Mais les jeunes fuient surtout le service militaire, qui est à durée indéterminée. Issayas Afewerki avait justifié sa décision en affirmant qu'une nouvelle guerre avec l'Éthiopie pourrait éclater. Selon Amnesty International, le service militaire, que les Nations unies comparent à de l’esclavage, "a déchiré de nombreuses familles et détruit le tissu social du pays".
"Il arrive souvent que plusieurs membres d’une famille soient appelés sous les drapeaux en même temps et envoyés dans différentes régions du pays. Des jeunes filles sont mariées précocement pour éviter la conscription et de nombreux enfants grandissent sans leurs deux parents", peut-on lire dans un communiqué publié en septembre par l’organisation de défense des droits de l'Homme.
Si pour l’heure, la paix entre les deux pays n’a pas mis fin à la conscription forcée des Érythréens, l'afflux de réfugiés vers l’Éthiopie pourrait être bénéfique pour la puissance régionale de plus de 95 millions d’habitants, selon Marc Lavergne. "L'économie éthiopienne est en plein boom.

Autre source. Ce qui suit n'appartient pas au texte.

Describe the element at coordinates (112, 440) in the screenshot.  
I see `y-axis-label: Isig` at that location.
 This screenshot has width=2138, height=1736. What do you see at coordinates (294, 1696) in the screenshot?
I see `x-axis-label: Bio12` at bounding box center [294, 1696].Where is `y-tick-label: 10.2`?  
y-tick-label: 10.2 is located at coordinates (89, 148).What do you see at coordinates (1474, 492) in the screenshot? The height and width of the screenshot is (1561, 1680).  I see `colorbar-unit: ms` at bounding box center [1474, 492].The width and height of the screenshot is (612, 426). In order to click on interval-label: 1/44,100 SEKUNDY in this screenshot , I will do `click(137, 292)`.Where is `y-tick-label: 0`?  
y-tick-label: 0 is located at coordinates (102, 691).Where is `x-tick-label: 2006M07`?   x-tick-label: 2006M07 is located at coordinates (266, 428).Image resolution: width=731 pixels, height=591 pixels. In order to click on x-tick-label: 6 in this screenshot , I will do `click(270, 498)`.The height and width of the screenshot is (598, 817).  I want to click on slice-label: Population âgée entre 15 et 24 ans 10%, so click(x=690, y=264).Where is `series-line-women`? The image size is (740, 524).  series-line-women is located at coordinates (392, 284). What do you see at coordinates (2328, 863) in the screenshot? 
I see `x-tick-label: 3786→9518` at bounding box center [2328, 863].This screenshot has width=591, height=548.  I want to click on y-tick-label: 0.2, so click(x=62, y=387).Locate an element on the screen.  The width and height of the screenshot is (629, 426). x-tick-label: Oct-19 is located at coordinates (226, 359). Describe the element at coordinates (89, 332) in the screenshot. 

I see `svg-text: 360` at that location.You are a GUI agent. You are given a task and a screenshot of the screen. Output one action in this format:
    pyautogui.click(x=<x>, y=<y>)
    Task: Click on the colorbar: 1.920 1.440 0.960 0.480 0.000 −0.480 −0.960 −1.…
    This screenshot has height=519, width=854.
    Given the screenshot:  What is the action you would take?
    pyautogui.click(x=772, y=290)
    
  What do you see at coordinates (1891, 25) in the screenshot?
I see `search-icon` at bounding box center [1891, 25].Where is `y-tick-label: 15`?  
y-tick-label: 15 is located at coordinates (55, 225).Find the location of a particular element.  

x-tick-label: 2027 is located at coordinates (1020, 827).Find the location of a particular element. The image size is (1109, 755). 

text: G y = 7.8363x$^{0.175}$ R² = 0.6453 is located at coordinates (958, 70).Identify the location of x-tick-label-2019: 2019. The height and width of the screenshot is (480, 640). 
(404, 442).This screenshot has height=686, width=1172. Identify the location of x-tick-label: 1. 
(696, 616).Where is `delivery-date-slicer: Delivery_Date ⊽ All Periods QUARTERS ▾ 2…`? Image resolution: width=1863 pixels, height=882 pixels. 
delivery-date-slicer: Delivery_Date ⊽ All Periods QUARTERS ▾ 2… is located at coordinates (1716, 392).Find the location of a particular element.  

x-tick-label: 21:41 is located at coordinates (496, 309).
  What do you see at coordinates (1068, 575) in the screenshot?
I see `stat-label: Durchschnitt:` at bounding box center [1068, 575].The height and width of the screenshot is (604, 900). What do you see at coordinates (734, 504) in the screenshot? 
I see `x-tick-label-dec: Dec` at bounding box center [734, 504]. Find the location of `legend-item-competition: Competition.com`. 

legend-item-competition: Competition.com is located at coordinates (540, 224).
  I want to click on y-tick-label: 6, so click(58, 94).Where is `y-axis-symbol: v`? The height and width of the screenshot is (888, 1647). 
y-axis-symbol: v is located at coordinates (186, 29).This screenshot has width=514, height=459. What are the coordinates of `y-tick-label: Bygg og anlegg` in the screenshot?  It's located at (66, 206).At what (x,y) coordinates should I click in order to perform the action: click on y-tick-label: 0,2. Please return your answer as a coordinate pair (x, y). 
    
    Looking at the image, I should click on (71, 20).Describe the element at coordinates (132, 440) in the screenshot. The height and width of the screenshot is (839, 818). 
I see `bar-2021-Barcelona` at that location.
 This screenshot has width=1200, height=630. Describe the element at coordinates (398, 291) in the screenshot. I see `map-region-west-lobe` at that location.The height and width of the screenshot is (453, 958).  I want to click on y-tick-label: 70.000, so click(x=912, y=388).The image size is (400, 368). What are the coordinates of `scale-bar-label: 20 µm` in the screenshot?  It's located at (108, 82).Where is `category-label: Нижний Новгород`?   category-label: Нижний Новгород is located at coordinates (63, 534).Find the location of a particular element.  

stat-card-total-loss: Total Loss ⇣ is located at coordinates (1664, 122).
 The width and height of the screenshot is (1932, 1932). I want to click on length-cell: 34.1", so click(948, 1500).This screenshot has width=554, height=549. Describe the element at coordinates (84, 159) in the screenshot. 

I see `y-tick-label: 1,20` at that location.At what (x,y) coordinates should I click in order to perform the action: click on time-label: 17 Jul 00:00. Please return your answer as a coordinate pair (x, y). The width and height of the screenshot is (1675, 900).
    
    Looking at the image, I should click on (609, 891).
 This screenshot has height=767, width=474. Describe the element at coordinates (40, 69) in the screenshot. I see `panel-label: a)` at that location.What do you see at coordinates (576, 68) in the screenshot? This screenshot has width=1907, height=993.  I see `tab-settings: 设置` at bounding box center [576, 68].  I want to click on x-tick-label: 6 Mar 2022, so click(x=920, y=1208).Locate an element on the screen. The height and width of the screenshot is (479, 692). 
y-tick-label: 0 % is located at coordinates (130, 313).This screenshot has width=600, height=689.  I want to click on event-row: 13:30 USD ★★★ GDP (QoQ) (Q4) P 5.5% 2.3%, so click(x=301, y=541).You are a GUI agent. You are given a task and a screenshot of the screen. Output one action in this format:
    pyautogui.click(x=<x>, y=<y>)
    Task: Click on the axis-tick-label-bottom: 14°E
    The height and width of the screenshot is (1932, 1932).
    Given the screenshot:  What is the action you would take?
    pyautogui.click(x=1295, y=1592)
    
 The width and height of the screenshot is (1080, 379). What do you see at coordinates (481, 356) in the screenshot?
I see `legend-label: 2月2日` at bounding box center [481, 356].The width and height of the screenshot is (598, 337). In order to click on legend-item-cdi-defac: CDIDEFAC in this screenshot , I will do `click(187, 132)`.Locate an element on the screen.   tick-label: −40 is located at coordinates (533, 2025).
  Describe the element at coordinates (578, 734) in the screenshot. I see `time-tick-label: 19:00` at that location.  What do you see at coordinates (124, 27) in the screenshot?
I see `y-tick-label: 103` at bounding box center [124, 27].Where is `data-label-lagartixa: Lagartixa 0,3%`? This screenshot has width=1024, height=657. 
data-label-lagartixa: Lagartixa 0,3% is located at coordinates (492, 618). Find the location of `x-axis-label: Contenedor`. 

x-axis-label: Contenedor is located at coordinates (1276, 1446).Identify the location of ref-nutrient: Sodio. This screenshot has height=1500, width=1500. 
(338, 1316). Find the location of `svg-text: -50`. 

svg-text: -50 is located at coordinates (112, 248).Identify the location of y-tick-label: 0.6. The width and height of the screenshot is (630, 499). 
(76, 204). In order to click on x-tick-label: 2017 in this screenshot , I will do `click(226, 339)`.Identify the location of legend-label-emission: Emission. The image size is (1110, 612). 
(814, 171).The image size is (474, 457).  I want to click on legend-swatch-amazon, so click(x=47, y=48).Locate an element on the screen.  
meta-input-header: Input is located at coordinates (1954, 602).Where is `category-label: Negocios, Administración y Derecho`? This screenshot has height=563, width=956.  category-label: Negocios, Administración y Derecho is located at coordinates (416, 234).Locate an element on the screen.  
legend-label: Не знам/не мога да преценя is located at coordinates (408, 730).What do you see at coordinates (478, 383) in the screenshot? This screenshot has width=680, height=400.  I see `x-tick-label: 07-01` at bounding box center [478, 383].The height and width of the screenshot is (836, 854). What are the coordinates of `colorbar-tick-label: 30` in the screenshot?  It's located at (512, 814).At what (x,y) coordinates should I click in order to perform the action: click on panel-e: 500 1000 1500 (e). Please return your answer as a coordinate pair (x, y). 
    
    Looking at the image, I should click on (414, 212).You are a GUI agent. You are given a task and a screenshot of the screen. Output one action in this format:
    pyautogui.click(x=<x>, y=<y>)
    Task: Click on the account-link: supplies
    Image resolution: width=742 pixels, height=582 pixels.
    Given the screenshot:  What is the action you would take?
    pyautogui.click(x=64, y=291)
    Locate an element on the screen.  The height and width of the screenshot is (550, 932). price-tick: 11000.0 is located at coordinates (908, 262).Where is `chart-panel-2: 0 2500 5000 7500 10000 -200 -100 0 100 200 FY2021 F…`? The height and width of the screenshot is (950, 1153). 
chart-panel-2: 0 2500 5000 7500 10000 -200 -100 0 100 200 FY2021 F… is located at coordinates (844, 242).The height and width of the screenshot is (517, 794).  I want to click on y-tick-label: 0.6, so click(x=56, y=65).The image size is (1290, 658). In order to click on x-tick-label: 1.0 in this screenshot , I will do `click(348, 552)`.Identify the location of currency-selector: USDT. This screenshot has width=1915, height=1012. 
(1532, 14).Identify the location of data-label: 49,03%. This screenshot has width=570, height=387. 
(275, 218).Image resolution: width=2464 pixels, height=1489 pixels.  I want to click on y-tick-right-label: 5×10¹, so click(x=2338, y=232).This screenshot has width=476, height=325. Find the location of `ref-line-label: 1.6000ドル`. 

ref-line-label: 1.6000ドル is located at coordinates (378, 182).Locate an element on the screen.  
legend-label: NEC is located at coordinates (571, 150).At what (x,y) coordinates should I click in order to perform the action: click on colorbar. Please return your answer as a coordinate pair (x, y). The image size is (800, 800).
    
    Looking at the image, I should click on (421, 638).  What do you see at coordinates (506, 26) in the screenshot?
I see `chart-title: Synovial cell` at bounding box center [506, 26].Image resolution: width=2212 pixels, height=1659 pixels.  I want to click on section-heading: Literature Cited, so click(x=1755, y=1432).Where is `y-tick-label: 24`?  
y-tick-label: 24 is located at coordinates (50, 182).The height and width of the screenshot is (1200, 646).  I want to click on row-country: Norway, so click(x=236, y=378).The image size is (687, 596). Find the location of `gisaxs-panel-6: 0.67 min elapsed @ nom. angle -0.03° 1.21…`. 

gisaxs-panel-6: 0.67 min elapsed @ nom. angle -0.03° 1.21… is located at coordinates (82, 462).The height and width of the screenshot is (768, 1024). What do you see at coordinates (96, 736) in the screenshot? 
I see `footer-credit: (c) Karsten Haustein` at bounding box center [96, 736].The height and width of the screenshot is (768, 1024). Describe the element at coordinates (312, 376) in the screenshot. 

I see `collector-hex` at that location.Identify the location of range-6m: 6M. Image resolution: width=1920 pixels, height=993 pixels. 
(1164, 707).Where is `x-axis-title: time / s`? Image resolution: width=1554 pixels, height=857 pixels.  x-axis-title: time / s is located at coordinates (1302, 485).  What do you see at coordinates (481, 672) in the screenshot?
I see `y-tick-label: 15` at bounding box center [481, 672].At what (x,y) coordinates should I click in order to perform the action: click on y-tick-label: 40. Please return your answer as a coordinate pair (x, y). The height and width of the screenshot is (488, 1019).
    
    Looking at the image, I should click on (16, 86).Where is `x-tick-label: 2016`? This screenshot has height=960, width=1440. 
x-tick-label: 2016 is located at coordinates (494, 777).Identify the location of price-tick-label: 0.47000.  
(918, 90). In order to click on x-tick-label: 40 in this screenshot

Et les jeunes qui viennent sont qualifiés. Ils ont fait des études secondaires ou supérieures. Ils parlent pour la plupart le tigréen ou l'amharique. C’est tout ce dont l’Éthiopie a besoin pour se développer. Et c’est ce que Abiy Ahmed a compris", explique le chercheur. Selon un rapport de la Banque Mondiale, le pays a eu la croissance écnomique la plus élevée au monde en 2017 (8,3 %).
L’ouverture des frontières entre les deux ex-frères ennemis de la Corne de l’Afrique pourrait porter un coup au business très rentable du trafic d’êtres humains dans la région. "Il y a beaucoup de jeunes Érythréens qui ont été racketés et torturés dans le Sinaï. L'ouverture va tarir les flux vers l'Europe ou vers Israël", affirme Marc Lavergne, le spécialiste de la région. "Mais l’attractivité de l’Europe va se réduire si l’Éthiopie répond aux promesses qu’elle représente aujourd’hui", prévient le chercheur.